Compare the size of the index before and after enabling "term vector", discuss the results.

The size of the index before and after enabling "term vector" is the following (all fields saved) :

Before	After
1.7 Mo	2.5 Mo

As expected, it takes more space after than before. This is quite logical since we add data in the index.

Code of indexing

    // Field type for the summary
    FieldType summaryFieldType = new FieldType();
    summaryFieldType.setIndexOptions(IndexOptions.DOCS_AND_FREQS_AND_POSITIONS_AND_OFFSETS);
    summaryFieldType.setTokenized(true);
    summaryFieldType.setStored(true);
    summaryFieldType.setStoreTermVectors(true);
    summaryFieldType.setStoreTermVectorPositions(true);
    summaryFieldType.setStoreTermVectorOffsets(true);
    summaryFieldType.freeze();

    // Add id
    doc.add(new LongPoint(ID_FIELD, id));
    doc.add(new StoredField(ID_FIELD, id));

    // Add all authors if not null
    if (authors != null && !authors.isEmpty()) {
        Arrays.stream(authors.split(AUTHOR_SEP)).forEach(author ->
                doc.add(new StringField(AUTHORS_FIELD, author, Field.Store.YES)
            );
    }

    // Add title
    if (title != null && !title.isEmpty()) doc.add(new TextField(TITLE_FIELD, title, Field.Store.YES));

    // Add summary
    if (summary != null && !summary.isEmpty()) doc.add(new Field(SUMMARY_FIELD, summary, summaryFieldType));

3.2 Using different Analyzers

All the indexes have been computed using an instance of ClassicSimilarity.
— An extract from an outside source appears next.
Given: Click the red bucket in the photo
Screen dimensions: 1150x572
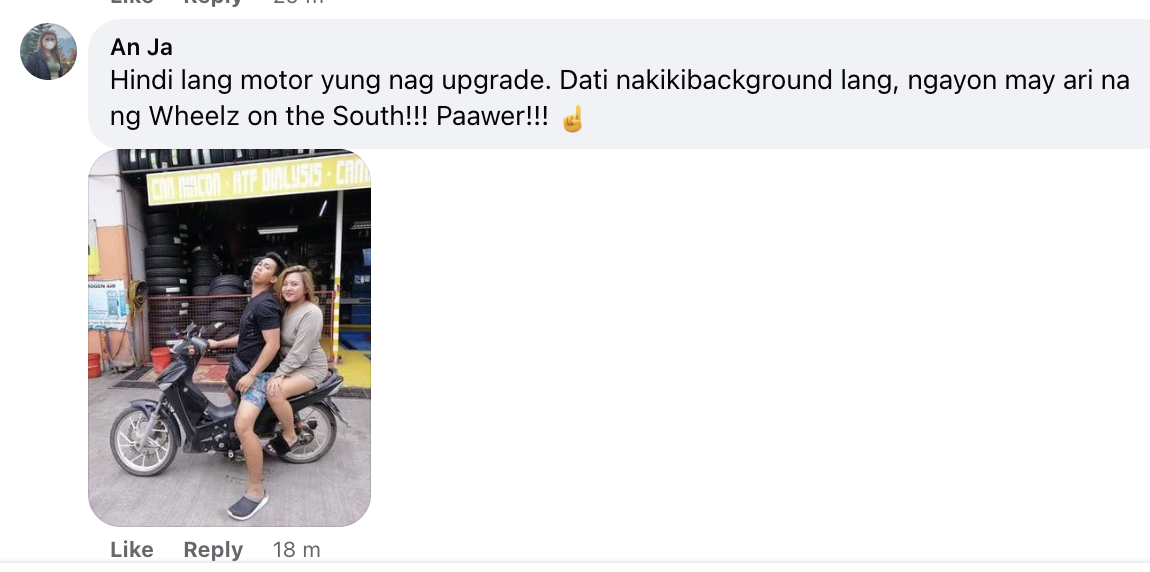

Explain the difference of these five analyzers.

WhitespaceAnalyzer

Trivial analyzer. The text is divided at every whitespace, no additional treatment is done.

EnglishAnalyzer

Common stopwords from the English language are removed (the list could have been provided but in our case we used the default one), some treatment is done (lower case, removing possessive 's) on the tokens before.

ShingleAnalyzerWrapper

Allows to consider n-grams (n between two bounds min and max, both included, given as argument) as tokens in addition to the unigrams. N-grams are built with adjacent words.

By default, used in combination with a StandardAnalyzer (lower case filter).

StopAnalyzer

Apply a lower case filter and remove all words from the given file.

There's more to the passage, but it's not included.